■ **READING TEXT**:
%%
General preference for short term rewards as against deferred payoff is well known. We have already seen it from the tests done by Prof. Frederick. Subject’s selection for $100 now vs $140 a year later, 30 min massage in 2 weeks vs 45 min massage in November, $3400 this month vs $3800 next month; the list is endless.

The individuals who go for immediate rewards undervalue prizes that are achievable some time in future. Put it differently, they discount the value of the future payoff higher (if it’s money, higher than what is practically achievable from the market) and wait for increasing the benefit until it meets their criteria. The phenomenon is known as temporal discounting. In other words, people with high values of temporal discounting possess myopic discounting.

A study published in The Journal of Neuroscience (2010) used subjects with lesions in their prefrontal cortex to establish the role of the brain in discounting behaviour. Participants included 16 people with brain damage and 20 healthy, as evidenced by MRI and CT images of their brain.

The subjects were given various temporal discounting tasks involving fictitious incentives of money, food, vouchers etc. The results showed a remarkable difference between healthy subjects and the non-healthy. A higher discounting committed by people who damaged their medial orbitofrontal cortex (mOFC) of the brain suggests the importance of mOFC in having clarity about future outcomes in decision making.

Sellitto et al. The Journal of Neuroscience, December 8, 2010, 30(49):16429 –16436.
%%
■ **MATERIAL PROVIDED**:
%%
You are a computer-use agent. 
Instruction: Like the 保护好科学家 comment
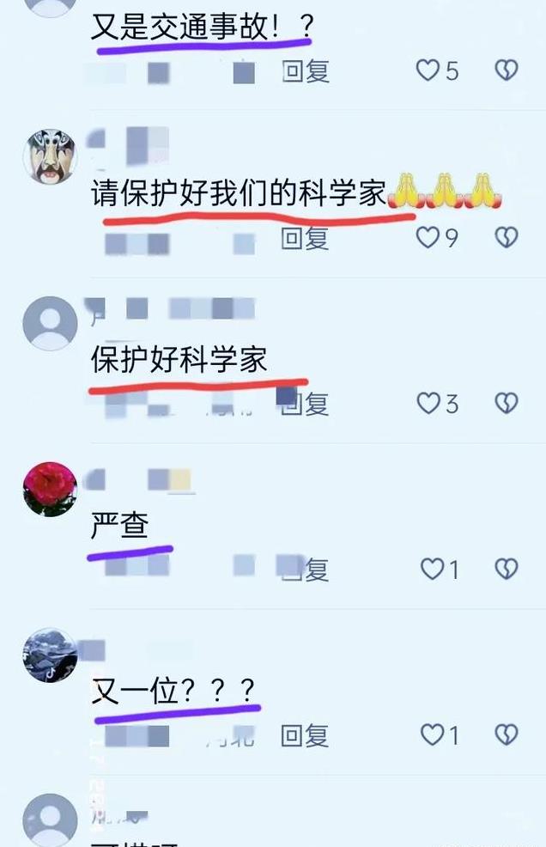(428, 403)
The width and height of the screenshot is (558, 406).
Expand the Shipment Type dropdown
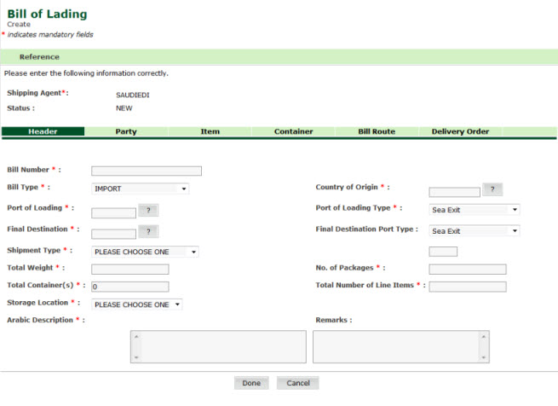144,252
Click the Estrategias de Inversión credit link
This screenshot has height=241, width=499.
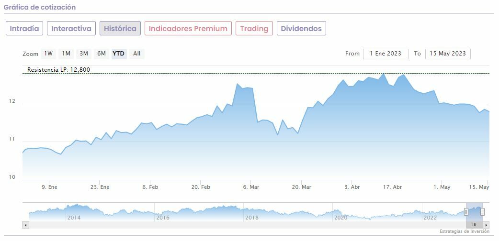click(x=464, y=231)
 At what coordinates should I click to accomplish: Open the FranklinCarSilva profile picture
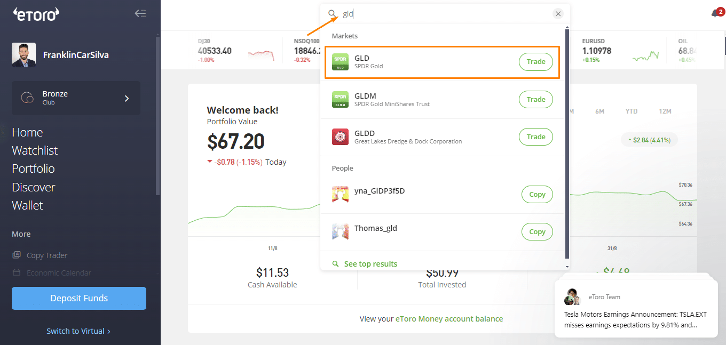23,55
%%
■ **TASKS**:
• A. According to the temporal discounting text, how many participants with brain damage took part in the 2010 study?
• B. Reproduce the part of the temporal discounting text starting at "The individuals who" and ending at "of their brain.".

■ **RESULTS FOR EACH TASK**:
• A. 16

• B.
The individuals who go for immediate rewards undervalue prizes that are achievable some time in future. Put it differently, they discount the value of the future payoff higher (if it’s money, higher than what is practically achievable from the market) and wait for increasing the benefit until it meets their criteria. The phenomenon is known as temporal discounting. In other words, people with high values of temporal discounting possess myopic discounting.

A study published in The Journal of Neuroscience (2010) used subjects with lesions in their prefrontal cortex to establish the role of the brain in discounting behaviour. Participants included 16 people with brain damage and 20 healthy, as evidenced by MRI and CT images of their brain.